Next mRNA was extracted from visceral adipose tissue of the fed and fasted animals and qRT-PCR was performed for the same inflammatory genes measured after CL 316,243 treatment (Figs. 2 and 3). Surprisingly, no correlation of gene expression between CL 316,243-induced inflammation and fasting-induced inflammation was observed. Though significant up-regulation of ICAM-1 and E selectin after CL 316,243 treatment was noted, no up-regulation of either of these genes in adipose tissue after fasting (Fig. 4B) could be detected. Furthermore, though we had observed several-fold increases in TNFα, IL1β, CCL-2, and IL-6 after CL 316,243 treatment (Fig. 2, E–H), fasting actually induced a significant reduction in TNFα, IL1β, and CCL-2 mRNA levels (Fig. 4B), consistent with a previous report (30).

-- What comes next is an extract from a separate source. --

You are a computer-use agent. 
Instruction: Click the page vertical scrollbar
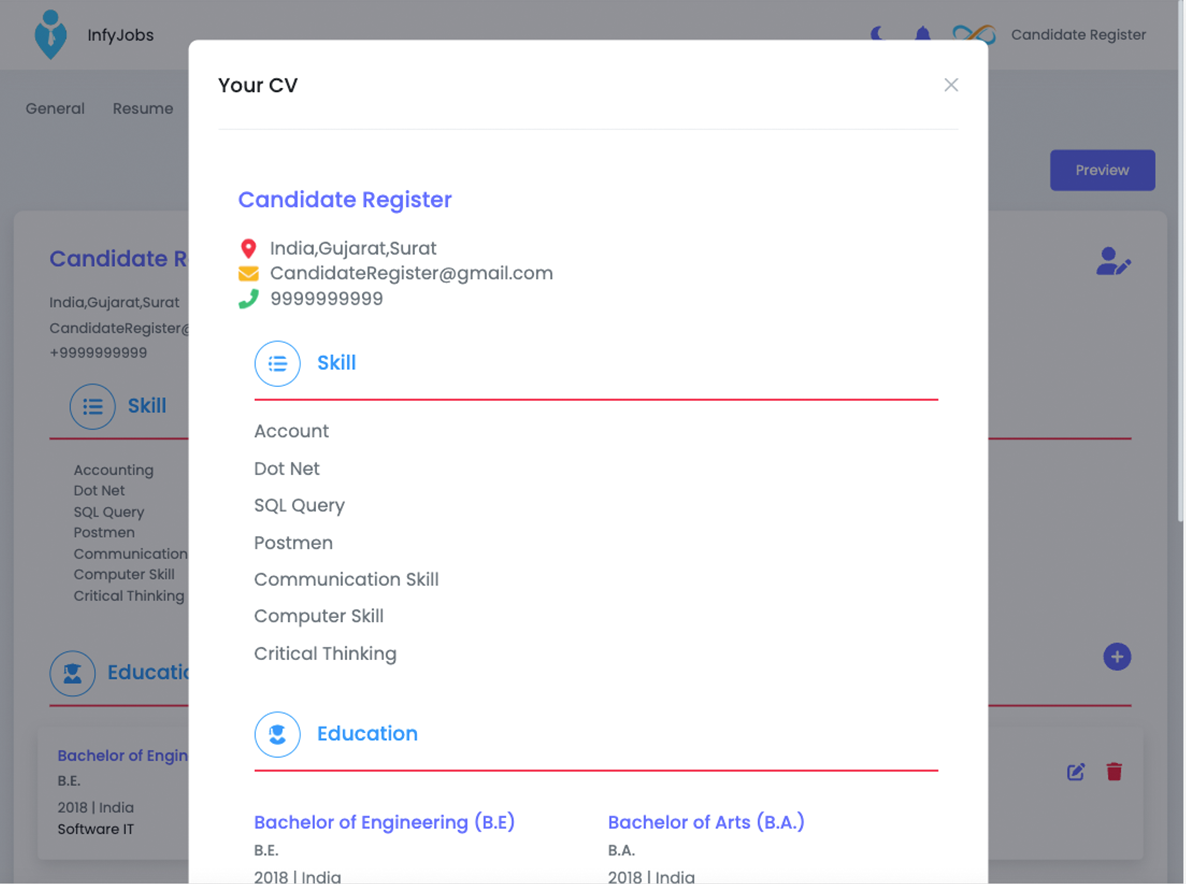point(1180,300)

Finally, we assessed what types of cells were infiltrating adipose tissue after fasting. Mice were fasted for 24 h, SVF was isolated from the epididymal adipose tissue and flow cytometry was performed. In contrast to CL 316,243 treatment, a 50% increase (15% to 22%, p = 0.002) in macrophage cells that were Siglec F negative, CD11b and F4/80 positive was observed in fasted animals. Furthermore, fasting did not induce a GR1-positive cell population (Fig. 4D). The infiltrated cells in both ad lib fed and fasted animals expressed high levels of Ly6c and Galectin 3 and did not express CD11c (Fig. 4, E and F), suggesting that this cell population is an M2-like “anti-inflammatory” cell population (23) and is similar to the type of macrophages that normally reside in lean adipose tissue, which is consistent with a previous report (30). Therefore, although fasting and CL 316,243 treatment each induce adipose tissue lipolysis, and thus, plasma NEFA levels to a similar extent (Figs. 1A and 4A), these two model systems induce different adipose tissue phenotypes. CL 316,243 treatment induces a more inflammatory, neutrophil-mediated infiltration, whereas fasting reduces inflammatory cytokine expression while increasing M2-type macrophages in adipose tissue.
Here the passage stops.